馬艷莉，段哲，梁靜靜，李素萍，丁玉峰，劉亞瓊*

(1.南陽理工學(xué)院河南省工業(yè)微生物資源與發(fā)酵技術(shù)重點實驗室，河南 南陽 473004； 2.河北農(nóng)業(yè)大學(xué) 食品科技學(xué)院，河北 保定 071000)

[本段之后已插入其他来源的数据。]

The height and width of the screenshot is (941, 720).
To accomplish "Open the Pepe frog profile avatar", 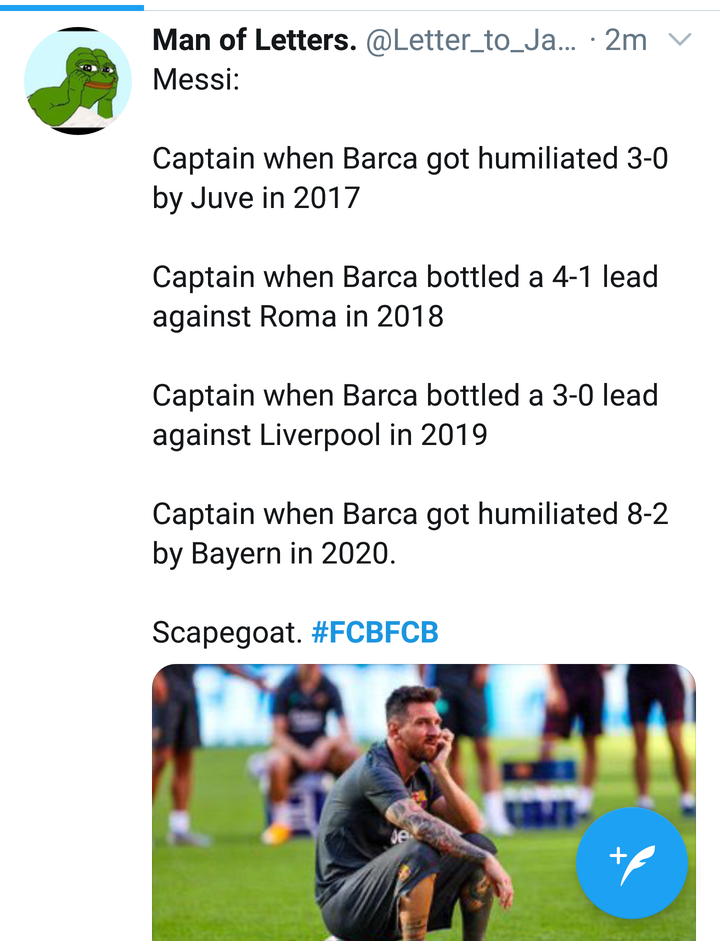I will [x=78, y=81].
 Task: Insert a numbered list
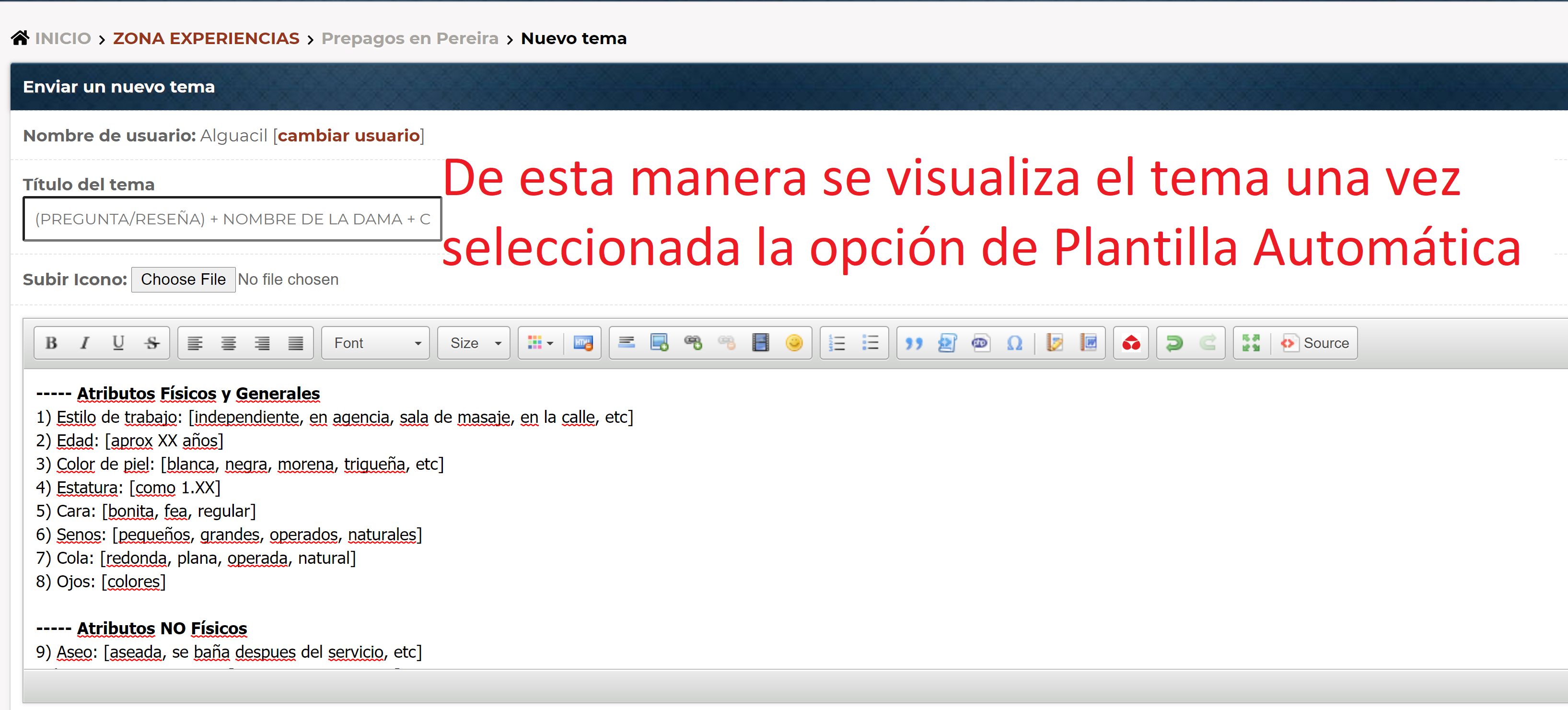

益生菌是通過改善宿主微生態(tài)環(huán)境，提高宿主健康水平的一類有益微生物。丁酸梭菌是近年來備受關(guān)注的有利于人體健康的微生物，研究表明，丁酸梭菌可以改善腸道菌群，提高人體免疫力，預(yù)防惡性腫瘤發(fā)生[1-3]，但其主要代謝產(chǎn)物丁酸通常呈現(xiàn)臭味，容易破壞食品風(fēng)味，導(dǎo)致丁酸梭菌不能廣泛應(yīng)用于食品生產(chǎn)，然而，丁酸是青方腐乳的關(guān)鍵風(fēng)味物質(zhì)，對青方腐乳風(fēng)味有積極貢獻作用[4]，因此青方腐乳可作為丁酸梭菌的良好載體。乳酸菌是目前食品中廣泛應(yīng)用的益生菌[5,6]，研究表明，在腐乳后發(fā)酵過程中，乳酸菌對促進產(chǎn)品風(fēng)味起重要作用[7]。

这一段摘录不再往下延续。